Katla Rumbles…

Katla fissure vents are part of the larger Eldgja system in Iceland.

Fissures are elongated fractures or cracks that typically produce liquid flows.  In fact, the eruption at Eldgja in ~935 AD lasted 3-8 years and produced 19.6 cubic km of lava, making it the largest basaltic flood lava eruption in historic time.

On July 9th of this year, Katla began of a new period of unrest, triggering significant glacial melt and flooding – washing away a bridge that severed a main highway isolating parts of the island for days.   There has also been renewed seismic activity.   In just the past month, there has been more than 500 tremors in and around the caldera of Katla.

Seismic Monitoring in Iceland

A screen capture of Iceland seismic activity on 12/02

You can monitor regional seismic activity yourself at the Physics Department of the Icelandic Meteorological Office.

According to Professor Pall Einarsson from the Iceland University Institute of Earth Sciences, “The possibility that it may include a larger eruption cannot be excluded.  Katla is a very active and versatile volcano with a long history of large eruptions, some of which have caused considerable damage”

The 2010 eruption of Iceland’s Eyjafjallajokull volcano, disrupted air travel all over Europe.   However, that is very small compared to the potential of this volcanic area.   In 1783 the Laki portion of the fissure chain erupted continuously for eight months generating so much ash, hydrogen fluoride and sulphur dioxide that it killed one in five Icelanders (mostly due to famine) and half of the country’s livestock (from eating contaminated grass)!  This eruption also changed the climate of the entire planet including lowering the average winter temperature in the US by nearly 5 degrees C below the 225 year average!

You can learn more about the effects of this eruption on VW!

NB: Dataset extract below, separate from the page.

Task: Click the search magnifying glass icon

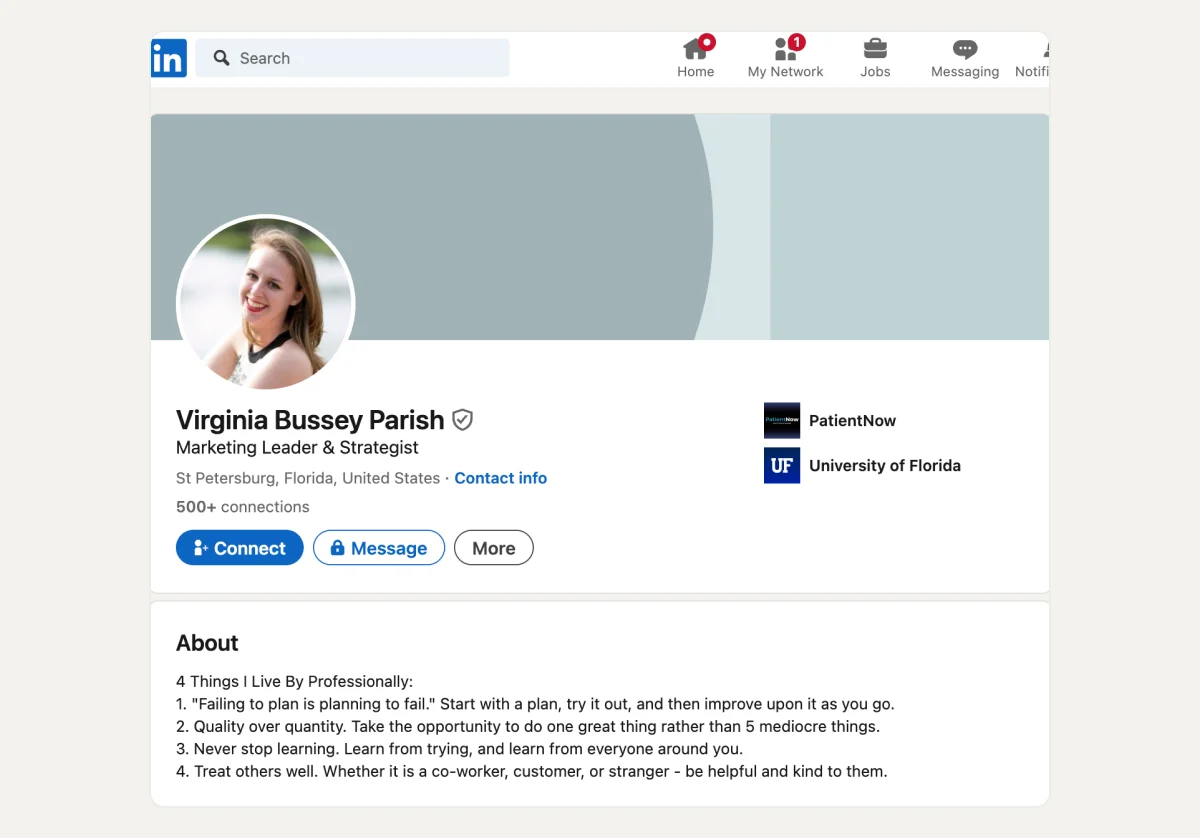Action: [x=222, y=58]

However, I wouldn’t panic just yet… Predicting volcanic eruptions and their potential impact is anything but an exact science and experts are unsure what to make of the current activity.  Professor Einarsson explains, “You might be on edge for some reason because the signs are strange or unusual, but it’s not always very certain what you are looking at. We have had alarms about Katla several times.”   It could rumble along without a major eruption for a very long time…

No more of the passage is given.